The former Smiley Junior High School in Durango was named for Emory E. Smiley, the superintendent of Durango School District 9-R between the years 1906 and 1943. Smiley, who is often noted for his ability to remember the first names of the 1,600 students that made up his district, protested the naming of the junior high in his honor. His protestations did not meet with success. With a design from Colorado Springs Architect Charles Thomas and funding from a $97,000 bond and an $86,198 grant from FDR's Federal Emergency Administration of Public Works, the School District initiated work on the new building in 1935. The contractor, Raymond C. Whitlock, completed the work the following year for a price of $191,188. The School District declared the building surplus in 1995 when they abandoned Smiley Junior High for the recently constructed Escalante Middle School.
A new use emerged for the building in 1997 when three Durangoans succeeded at convincing the local community of the viability of their vision for the old Smiley Junior High. Brothers Charles and John Shaw and Lisa Bodwalk, Charles' wife, proposed to convert the school's classrooms into studios and workshops for a wide array of community arts, education, and crafts programs. The school district sold the building to the three partners, and they set out to realize their vision. A substantial amount of work was required to mend the damage caused by water leaks, vandalism, and years of deferred maintenance. The Shaw brothers' experience in the building trades and Lisa's experience as a dance instructor well equipped them for the thousands of hours they spent transforming the Smiley Building into a center of bustling activity. The Shaws and Ms. Bodwalk, however, were not alone. Many members of the community donated hundreds of hours cleaning, scraping, and painting the dingy walls of the old school.
In 1999 Smiley Studios, a nonprofit that operates many of the studios in the Smiley Building, along with the building's owners, applied for and received a grant of $129,889 to restore all of the building's wood double-hung and steel casement windows, as well as the third floor greenhouse. The Shaws set up a window restoration shop in the building's basement, which allowed the entire project to take place on site. The Shaws oversaw the entire project and provided a significant portion of the labor required to restore both the windows and the greenhouse. The finished work exhibits a high degree of craftsmanship and the Shaws deserve praise for their success on this project.
Jim Hall & Robert van der Hoeven, both of Atkinson-Noland & Associates, and Charles Shaw, President of Smiley Studios and Owner of the Smiley Building (left).

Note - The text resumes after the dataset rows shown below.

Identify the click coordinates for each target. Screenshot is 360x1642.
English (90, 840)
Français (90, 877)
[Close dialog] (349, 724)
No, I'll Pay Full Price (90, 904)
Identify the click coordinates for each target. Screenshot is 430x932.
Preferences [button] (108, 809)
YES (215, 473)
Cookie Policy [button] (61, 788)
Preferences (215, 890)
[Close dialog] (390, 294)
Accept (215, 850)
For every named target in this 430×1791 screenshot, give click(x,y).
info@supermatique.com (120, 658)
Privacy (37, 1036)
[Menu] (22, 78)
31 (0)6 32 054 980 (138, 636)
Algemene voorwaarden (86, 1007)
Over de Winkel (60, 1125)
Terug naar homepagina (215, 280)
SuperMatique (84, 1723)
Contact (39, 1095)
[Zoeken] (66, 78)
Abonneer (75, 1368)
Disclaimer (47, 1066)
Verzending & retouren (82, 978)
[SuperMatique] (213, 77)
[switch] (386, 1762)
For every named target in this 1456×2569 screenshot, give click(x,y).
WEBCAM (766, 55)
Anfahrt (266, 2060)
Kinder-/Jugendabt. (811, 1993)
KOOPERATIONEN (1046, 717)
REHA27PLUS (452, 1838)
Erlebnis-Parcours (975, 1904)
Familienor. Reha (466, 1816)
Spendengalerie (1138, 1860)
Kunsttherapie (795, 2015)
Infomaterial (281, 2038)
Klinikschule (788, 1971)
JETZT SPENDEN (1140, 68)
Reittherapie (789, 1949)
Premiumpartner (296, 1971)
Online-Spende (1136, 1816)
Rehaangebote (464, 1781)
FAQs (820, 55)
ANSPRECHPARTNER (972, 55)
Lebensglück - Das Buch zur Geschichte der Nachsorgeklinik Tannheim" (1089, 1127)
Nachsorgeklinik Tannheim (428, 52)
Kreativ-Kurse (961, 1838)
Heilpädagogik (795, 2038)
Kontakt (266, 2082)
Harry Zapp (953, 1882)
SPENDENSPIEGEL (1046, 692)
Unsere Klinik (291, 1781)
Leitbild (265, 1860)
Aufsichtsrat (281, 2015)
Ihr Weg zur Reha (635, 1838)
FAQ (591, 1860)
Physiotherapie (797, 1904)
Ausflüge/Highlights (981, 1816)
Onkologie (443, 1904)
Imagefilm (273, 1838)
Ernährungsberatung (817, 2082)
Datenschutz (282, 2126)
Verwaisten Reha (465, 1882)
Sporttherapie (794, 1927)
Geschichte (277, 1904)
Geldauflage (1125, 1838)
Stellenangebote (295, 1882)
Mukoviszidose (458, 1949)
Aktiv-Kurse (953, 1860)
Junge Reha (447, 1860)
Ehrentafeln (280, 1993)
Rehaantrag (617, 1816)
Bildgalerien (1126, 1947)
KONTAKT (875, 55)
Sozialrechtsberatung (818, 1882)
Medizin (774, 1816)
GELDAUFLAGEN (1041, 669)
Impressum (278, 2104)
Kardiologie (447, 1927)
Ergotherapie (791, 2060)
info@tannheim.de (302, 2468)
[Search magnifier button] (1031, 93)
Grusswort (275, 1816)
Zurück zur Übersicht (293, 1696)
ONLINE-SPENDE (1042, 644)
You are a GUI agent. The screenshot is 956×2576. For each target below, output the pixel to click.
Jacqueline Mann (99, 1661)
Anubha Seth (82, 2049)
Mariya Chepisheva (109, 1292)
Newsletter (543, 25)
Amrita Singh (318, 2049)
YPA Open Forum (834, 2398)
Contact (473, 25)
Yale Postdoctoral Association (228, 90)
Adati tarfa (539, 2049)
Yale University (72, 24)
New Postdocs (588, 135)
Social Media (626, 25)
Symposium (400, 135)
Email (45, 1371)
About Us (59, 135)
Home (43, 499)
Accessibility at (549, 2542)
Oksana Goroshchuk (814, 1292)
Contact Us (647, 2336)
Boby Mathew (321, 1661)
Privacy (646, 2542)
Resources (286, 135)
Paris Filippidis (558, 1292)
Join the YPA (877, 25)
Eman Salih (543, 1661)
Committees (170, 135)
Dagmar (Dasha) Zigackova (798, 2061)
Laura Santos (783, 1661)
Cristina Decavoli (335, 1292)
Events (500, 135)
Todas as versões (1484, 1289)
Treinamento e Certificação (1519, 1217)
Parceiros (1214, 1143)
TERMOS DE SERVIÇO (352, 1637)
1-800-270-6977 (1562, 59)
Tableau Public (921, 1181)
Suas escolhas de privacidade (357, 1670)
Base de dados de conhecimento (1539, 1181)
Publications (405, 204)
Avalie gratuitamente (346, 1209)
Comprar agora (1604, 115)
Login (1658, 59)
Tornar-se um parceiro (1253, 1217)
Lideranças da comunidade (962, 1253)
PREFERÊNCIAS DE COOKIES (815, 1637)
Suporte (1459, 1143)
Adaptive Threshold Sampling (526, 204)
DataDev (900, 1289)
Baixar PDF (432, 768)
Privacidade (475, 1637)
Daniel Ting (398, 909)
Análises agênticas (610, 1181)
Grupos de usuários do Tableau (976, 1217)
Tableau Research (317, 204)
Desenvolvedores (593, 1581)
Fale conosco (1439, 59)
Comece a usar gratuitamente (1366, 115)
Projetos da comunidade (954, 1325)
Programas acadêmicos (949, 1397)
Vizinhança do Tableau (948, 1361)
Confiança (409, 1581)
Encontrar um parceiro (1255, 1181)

A second grant was awarded to Smiley Studios in 2001 to fund a Historic Structure Assessment of the Smiley Building. The building's owners chose Atkinson-Noland & Associates of Boulder, Colorado, to conduct the assessment and prepare the report. The building's distinctive blonde brick is showing signs of moisture-related deterioration and failure, and Atkinson-Noland was selected because of their expertise and experience working with historic masonry buildings throughout Colorado.